A man and his wife are awakened at 3 o'clock in the morning by a loud pounding on the door. The man gets up and goes to the door where a drunken stranger, standing in the pouring rain, is asking for a push.
"Not a chance," says the husband, "it is 3 o'clock in the morning! He slams the door and returns to bed.
"Who was that?" asked his wife.
"Just some drunk guy asking for a push," he answers.
"Did you help him?" she asks.
"No, I did not, it is 3 o'clock in the morning and it is pouring out there!"
"Well, you have a short memory," says his wife. "Can't you remember about three months ago when we broke down, and those two guys helped us? I think you should help him, and you should be ashamed of yourself!"
The man does as he is told, gets dressed, and goes out into the pounding rain. He calls out into the dark, "Hello, are you still there?"

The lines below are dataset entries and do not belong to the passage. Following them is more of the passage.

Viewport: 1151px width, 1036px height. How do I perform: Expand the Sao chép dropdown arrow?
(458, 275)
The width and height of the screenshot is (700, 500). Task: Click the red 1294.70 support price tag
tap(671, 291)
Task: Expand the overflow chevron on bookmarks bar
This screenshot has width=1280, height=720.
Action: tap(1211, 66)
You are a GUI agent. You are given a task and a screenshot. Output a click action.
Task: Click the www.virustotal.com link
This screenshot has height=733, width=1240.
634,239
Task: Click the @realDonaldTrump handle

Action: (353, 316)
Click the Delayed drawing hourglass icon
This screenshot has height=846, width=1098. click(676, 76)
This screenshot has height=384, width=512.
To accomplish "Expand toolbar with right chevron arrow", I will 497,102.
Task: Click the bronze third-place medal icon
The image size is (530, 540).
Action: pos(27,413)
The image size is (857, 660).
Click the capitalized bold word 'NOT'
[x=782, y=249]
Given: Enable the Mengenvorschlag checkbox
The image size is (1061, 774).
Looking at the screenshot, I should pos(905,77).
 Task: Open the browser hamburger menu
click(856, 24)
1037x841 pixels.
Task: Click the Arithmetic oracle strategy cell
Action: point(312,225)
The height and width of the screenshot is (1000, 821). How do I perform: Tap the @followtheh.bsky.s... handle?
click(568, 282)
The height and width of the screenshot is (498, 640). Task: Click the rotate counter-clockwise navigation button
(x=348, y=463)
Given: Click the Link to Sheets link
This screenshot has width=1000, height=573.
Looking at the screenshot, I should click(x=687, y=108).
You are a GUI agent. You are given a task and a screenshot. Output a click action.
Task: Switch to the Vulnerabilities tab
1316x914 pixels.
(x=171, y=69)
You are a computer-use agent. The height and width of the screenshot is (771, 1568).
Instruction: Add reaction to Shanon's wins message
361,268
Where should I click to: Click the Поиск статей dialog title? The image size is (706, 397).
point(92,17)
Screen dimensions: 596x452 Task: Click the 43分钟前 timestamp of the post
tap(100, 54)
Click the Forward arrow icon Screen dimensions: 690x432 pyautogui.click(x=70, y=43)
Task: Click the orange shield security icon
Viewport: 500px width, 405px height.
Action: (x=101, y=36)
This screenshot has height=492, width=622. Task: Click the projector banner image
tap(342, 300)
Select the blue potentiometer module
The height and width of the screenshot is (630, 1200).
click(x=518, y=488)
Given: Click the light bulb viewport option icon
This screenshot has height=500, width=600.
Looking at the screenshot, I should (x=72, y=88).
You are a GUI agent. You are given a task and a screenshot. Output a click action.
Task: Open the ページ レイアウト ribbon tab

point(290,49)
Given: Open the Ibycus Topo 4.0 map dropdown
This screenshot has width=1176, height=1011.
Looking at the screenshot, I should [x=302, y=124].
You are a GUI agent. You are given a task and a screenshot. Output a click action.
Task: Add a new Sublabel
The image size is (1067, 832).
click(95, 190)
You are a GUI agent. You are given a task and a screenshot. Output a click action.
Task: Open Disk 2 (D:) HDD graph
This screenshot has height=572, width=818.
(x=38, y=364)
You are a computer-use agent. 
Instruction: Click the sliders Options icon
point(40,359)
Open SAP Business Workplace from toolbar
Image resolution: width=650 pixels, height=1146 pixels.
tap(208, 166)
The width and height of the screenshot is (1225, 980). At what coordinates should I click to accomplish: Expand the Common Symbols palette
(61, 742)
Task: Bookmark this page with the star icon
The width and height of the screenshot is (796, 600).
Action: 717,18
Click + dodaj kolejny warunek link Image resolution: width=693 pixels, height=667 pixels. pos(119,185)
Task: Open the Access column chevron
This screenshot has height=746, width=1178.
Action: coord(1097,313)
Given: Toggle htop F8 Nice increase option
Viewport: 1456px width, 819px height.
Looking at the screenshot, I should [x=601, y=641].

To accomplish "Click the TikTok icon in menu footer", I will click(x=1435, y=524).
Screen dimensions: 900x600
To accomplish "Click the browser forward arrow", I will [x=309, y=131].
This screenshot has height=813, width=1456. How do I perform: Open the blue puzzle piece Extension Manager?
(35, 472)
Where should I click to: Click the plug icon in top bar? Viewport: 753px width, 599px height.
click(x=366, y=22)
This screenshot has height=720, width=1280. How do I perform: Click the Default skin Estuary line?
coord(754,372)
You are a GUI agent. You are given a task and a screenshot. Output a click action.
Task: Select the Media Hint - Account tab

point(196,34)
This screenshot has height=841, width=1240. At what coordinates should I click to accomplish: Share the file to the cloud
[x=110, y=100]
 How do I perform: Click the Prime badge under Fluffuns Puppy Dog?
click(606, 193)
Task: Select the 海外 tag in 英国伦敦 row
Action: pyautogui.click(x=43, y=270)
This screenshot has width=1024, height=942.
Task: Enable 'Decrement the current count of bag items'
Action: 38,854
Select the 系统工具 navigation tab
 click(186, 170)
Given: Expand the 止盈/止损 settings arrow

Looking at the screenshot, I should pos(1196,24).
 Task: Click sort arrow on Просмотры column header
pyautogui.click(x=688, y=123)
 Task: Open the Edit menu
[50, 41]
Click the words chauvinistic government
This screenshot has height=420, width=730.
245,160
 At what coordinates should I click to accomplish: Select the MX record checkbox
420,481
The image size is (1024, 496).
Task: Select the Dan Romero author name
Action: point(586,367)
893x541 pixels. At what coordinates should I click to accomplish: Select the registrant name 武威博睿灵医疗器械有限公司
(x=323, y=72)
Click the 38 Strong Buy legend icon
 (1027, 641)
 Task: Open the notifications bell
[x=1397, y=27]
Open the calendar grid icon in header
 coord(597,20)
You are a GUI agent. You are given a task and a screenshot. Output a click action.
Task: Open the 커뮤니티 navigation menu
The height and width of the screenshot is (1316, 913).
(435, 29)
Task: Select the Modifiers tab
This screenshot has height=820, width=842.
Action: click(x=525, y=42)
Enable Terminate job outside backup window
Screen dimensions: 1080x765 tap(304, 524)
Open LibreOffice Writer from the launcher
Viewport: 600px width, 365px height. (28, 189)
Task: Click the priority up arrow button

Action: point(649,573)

"Yes" comes back the answer.
"Do you still need a push?", calls out the husband.
"Yes, please!" comes the reply from the dark.
"Where are you?" asks the husband.
"Over here on the swing!" replies the drunk.
*** *** ***
Thanks to our old pal Wally for sending in today's second joke.
A little old lady is walking down the street, dragging two plastic garbage bags with her, one in each hand. There's a hole in one of the bags, and every once in a while a $20 bill is flying out of it onto the pavement.
Noticing this, a policeman stops her. "Ma'am, there are $20 bills falling out of that bag."
"Damn!" says the little old lady. "I'd better go back and see if I can still find some. Thanks for the warning!"
"Well now, not so fast," says the cop. "How did you get all that money? Did you steal it?"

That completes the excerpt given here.